Laura Purdy (Edge Hill University) and Geoff Kohe (University of Kent)
The increasing attention on Ukraine jogged memories of the Euromaidan upheaval in 2013/14 and parallel regional uncertainties over Ukraine-Russia relations. At this time, civil unrest arose over the government decision to halt signing of the Association Agreement with the European Union. Within Ukraine, pro-EU protests escalated into a larger social and political upheaval and a separatist war led by ethnic Russians in the Donbass region of Eastern Ukraine.
In trying to sustain normalcy, it is not unusual for sport to continue in conflict zones as means to provide comfort and a sense of routine; from community sport participants and fans who play and spectate, through to professional sports workers (e.g., athletes, coaches, administrators) who need to maintain careers. While in times of crises experiences of all individuals are important, little is known about how professional sports workers manage geopolitical crises.
Our ongoing research within the European sport sector, however, provides insights on how various global and regional forces (e.g., financial crises, Brexit, etc.) affect sporting lives, careers and organisations. Focusing primarily on Baltic and Balkan regions (precariously positioned in the semi-periphery between West and East European tensions), we examine experiences of sports workers in men’s professional basketball, one of the most predominant sports in these regions.
By the start of Euromaidan, the Ukrainian men’s basketball league was strengthening in quality and popularity. One club was playing in the EuroCup, the second-tier competition in Europe, aspired to qualify for Euroleague, the top league. Consequently, it was attracting international players of high quality. FIBA Europe capitalised on this momentum and selected Ukraine to host the 2015 European men’s basketball championships. Hosting the event would positively impact the sport through facility investment which would improve the league quality and attract new talent and sponsorship.

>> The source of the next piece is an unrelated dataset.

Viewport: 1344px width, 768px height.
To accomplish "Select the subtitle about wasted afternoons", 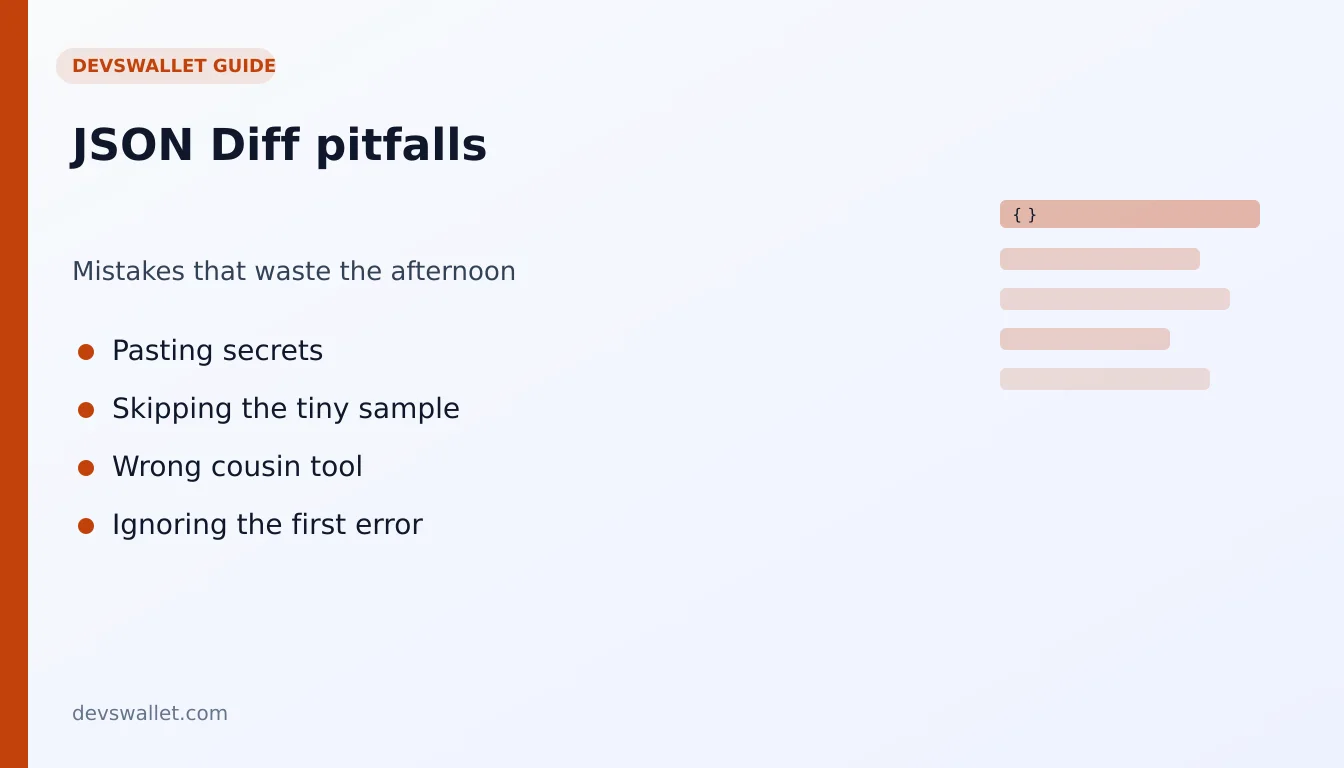I will click(x=294, y=271).
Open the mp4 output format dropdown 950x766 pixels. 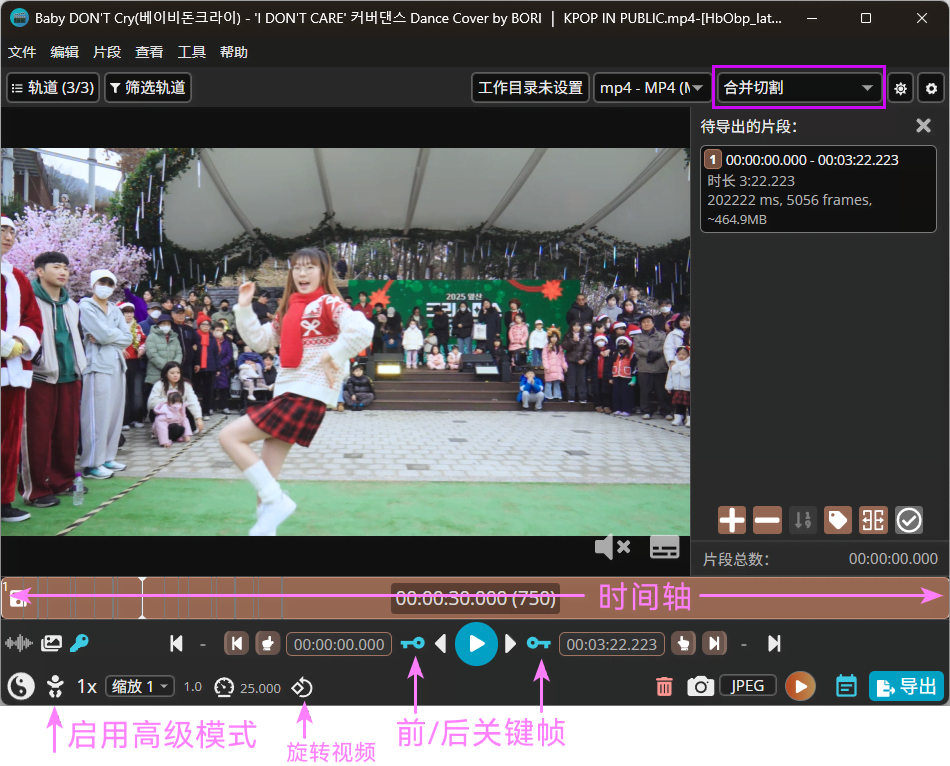pyautogui.click(x=650, y=88)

When conflict arose, the basketball federation reacted by temporarily suspending the league and reducing season length. As conflict worsened, clubs lost sponsors and were forced to conserve finances, use cheaper, poorer-standard facilities, release players from contracts, and reduce medical support. For players, salary payments were delayed, and for some, stopped. Individual responses varied according to their nationality. For non-Ukrainians, consulates provided clear communication, and ultimately advised them to leave the country. Those who could leave, did. Consequently, the standard of the league dropped, teams collapsed, and players who could not source a new contract faced unemployment.
This disruptive season left an adverse legacy for the sport, with conditions resembling that of the previous decade. Research on these experiences contribute to important questions within and beyond sport relating to workers’ welfare, organisational and employment sustainability, duties of care, contractual securities, and mobility opportunities. While experiences of past conflict may provide some optimism and resilience, basketball sports workers in Ukraine now find themselves in the position in which they may be revisited by the challenges of the 2013/14 season, with perhaps a more uncertain endgame.
Dr Laura Purdy is a Senior Lecturer in the Department of Sport and Physical Activity and a member of the Centre for Child Protection and Safeguarding in Sport (CPSS) at Edge Hill University.
Dr Geoff Kohe is a Senior Lecturer in Sport Management & Policy in the School of Sport & Exercise Science at the University of Kent.
NOTE: This article was written earlier in the week, prior to the Russian invasion of Ukraine today, Thursday 24th February 2022.